Stored data entries
◆ ◆ ◆ ◆ ◆ ◆ ◆

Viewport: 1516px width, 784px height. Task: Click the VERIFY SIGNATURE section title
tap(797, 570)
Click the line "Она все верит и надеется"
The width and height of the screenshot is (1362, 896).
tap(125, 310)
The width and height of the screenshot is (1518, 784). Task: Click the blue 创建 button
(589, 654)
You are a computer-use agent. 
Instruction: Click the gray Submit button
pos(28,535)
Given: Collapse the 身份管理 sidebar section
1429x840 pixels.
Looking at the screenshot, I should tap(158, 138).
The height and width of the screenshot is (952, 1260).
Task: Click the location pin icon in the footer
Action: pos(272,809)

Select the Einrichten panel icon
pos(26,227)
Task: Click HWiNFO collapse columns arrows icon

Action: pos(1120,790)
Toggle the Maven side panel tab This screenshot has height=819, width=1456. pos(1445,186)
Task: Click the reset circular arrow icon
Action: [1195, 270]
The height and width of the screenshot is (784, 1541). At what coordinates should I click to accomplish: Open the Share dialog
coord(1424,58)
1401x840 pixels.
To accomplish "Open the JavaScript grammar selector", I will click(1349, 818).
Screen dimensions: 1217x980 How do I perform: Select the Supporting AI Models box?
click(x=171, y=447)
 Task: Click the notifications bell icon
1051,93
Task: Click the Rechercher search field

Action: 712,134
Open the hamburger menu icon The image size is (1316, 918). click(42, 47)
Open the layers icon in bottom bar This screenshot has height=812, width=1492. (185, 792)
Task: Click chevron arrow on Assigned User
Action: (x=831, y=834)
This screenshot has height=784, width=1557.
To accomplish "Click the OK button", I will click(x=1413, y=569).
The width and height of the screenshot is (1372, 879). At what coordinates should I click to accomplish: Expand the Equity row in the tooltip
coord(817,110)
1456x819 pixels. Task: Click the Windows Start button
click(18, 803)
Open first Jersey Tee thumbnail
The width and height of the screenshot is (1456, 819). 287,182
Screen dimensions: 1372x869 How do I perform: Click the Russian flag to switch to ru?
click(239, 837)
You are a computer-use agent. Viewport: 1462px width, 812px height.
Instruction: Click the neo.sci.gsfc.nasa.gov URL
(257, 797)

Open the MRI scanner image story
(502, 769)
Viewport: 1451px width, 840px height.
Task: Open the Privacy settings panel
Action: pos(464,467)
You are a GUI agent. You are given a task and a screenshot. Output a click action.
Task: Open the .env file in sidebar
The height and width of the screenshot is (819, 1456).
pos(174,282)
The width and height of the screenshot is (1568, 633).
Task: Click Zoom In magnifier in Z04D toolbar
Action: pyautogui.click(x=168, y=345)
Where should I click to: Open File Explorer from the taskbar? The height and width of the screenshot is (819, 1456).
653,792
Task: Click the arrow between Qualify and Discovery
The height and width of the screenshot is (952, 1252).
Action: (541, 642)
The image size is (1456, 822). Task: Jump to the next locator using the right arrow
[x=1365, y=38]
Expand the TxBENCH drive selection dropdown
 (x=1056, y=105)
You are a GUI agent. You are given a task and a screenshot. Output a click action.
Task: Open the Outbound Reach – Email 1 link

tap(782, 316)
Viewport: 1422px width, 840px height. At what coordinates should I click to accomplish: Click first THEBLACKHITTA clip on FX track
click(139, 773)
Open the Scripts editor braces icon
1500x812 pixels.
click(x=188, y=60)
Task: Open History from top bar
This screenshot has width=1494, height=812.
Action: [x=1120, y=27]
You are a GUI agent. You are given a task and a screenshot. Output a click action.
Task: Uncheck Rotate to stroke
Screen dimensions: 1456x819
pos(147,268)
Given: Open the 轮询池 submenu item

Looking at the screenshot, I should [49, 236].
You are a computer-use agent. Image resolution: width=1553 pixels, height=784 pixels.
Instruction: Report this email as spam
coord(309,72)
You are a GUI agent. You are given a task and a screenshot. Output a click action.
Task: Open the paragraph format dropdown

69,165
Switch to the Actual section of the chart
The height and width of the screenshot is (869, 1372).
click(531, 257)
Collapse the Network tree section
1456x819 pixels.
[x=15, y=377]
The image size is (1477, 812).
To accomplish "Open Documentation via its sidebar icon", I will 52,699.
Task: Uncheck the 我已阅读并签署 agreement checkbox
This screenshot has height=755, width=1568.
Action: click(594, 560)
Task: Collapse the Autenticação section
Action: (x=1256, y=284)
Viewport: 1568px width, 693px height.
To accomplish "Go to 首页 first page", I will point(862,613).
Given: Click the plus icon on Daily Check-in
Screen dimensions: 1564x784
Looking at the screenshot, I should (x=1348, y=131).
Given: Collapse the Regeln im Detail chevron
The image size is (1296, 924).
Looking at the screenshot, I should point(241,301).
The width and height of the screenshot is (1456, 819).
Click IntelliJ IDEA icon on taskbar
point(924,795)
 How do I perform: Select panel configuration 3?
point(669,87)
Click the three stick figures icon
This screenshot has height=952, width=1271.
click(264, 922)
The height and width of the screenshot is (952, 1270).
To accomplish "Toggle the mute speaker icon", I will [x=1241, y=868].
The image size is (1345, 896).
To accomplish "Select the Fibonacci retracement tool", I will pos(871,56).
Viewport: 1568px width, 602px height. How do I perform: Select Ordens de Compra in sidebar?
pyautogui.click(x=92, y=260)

◆ ◆ ◆ ◆ ◆ ◆ ◆

Go line by line through the data, copying each one that contains the word "will".

Exercise response —
To accomplish "Open the JavaScript grammar selector", I will click(1349, 818).
To accomplish "Click the OK button", I will click(x=1413, y=569).
To accomplish "Open Documentation via its sidebar icon", I will 52,699.
To accomplish "Go to 首页 first page", I will point(862,613).
To accomplish "Toggle the mute speaker icon", I will [x=1241, y=868].
To accomplish "Select the Fibonacci retracement tool", I will pos(871,56).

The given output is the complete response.